Minister spraw zagranicznych Francji Jean-Yves Le Drian uważa, że „należy lepiej wywierać presję na Rosję, ale potrzebny jest też dialog z tym krajem”.
Pytany w piątkowym wywiadzie dla BFM TV o ustalenia szczytu amerykańsko-rosyjskiego w Genewie szef francuskiej dyplomacji określił spotkanie prezydentów Joe Bidena i Władimira Putina jako „pozytywne” i „konieczne” z uwagi na arsenały nuklearne USA i Rosji.

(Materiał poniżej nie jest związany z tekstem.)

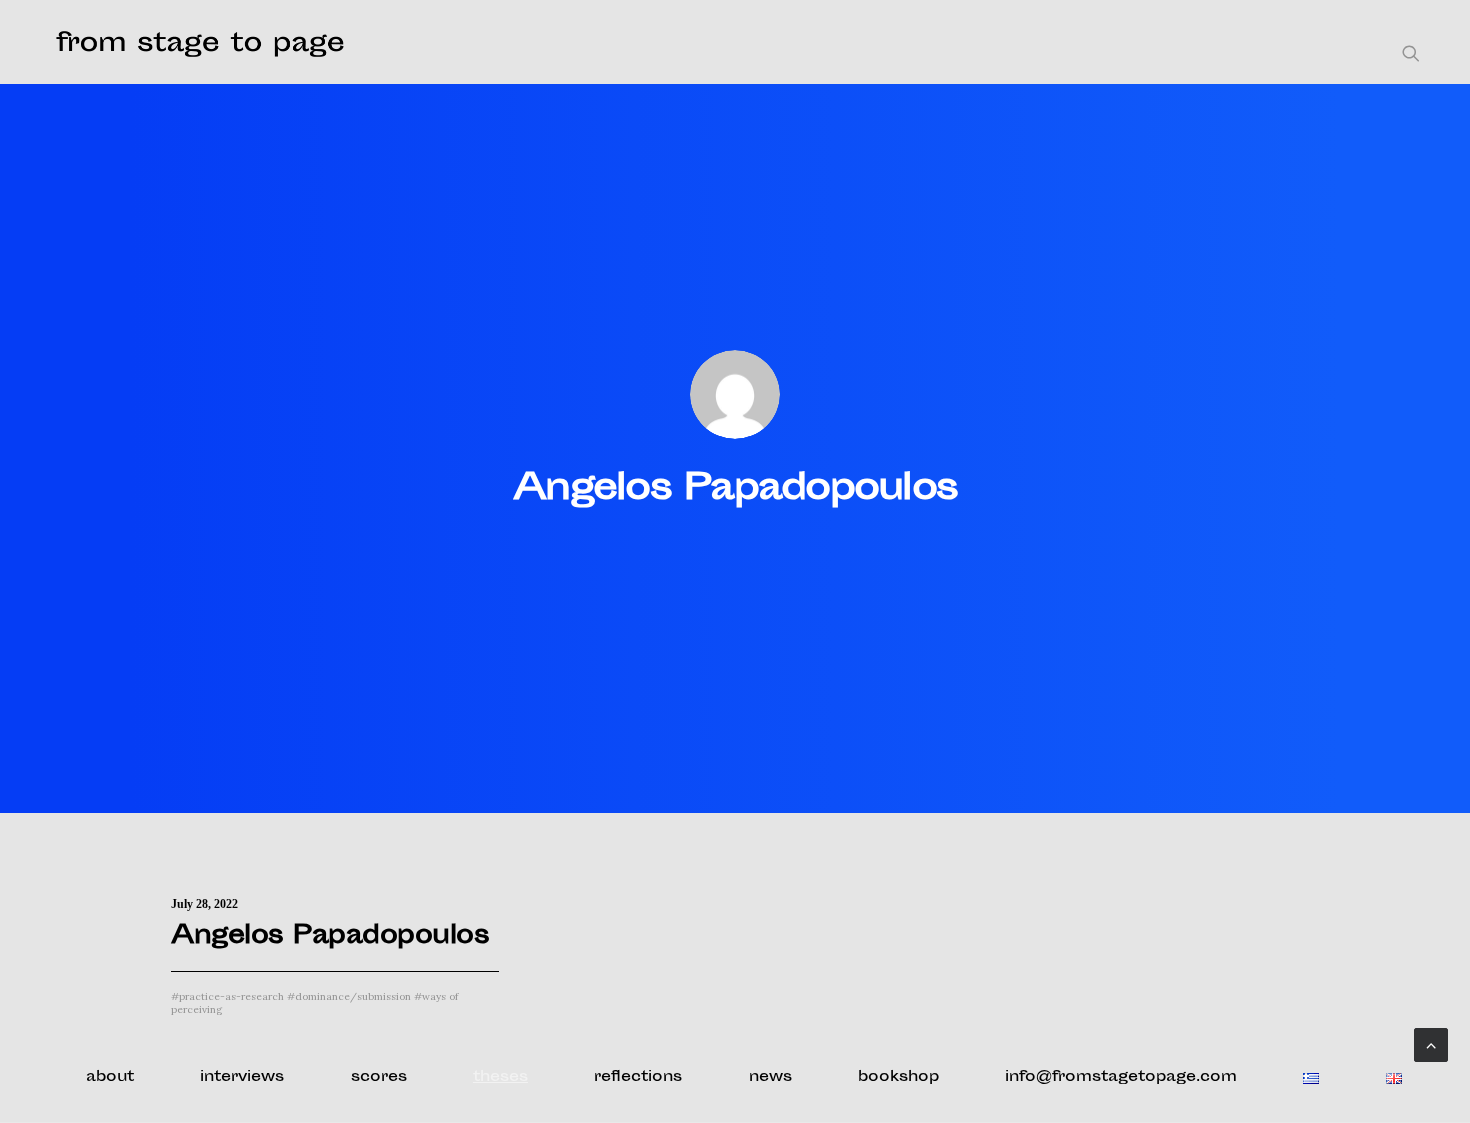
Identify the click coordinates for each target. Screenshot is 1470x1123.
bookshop (898, 1077)
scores (379, 1077)
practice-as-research (227, 996)
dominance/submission (349, 996)
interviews (242, 1077)
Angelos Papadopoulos (330, 937)
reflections (638, 1077)
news (770, 1077)
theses (500, 1077)
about (110, 1077)
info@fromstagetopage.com (1121, 1077)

Le Drian uchylił się od odpowiedzi na pytanie co do skuteczności sankcji Zachodu wobec Moskwy. Podkreślił, że „należy lepiej wywierać presję na Rosję”, ale dialog i utrzymywanie kanałów komunikacji jest konieczne, ponieważ „Rosja jest w Europie”. Przystąpienie Ukrainy do NATO jest wykluczone – stwierdził minister.
Szef MSZ Francji ostrzegł przed rosnącymi wpływami Chin w światowej gospodarce i rozwijanym przez ten kraj arsenałem militarnym, również nuklearnym.
– Bez dialogu z Chinami nie uda nam się jednak działać na rzecz klimatu, bioróżnorodności czy zreformować Światowej Organizacji Zdrowia (WHO) – zastrzegł Le Drian, opowiadając się za dialogiem z „tą rosnącą światową siłą”.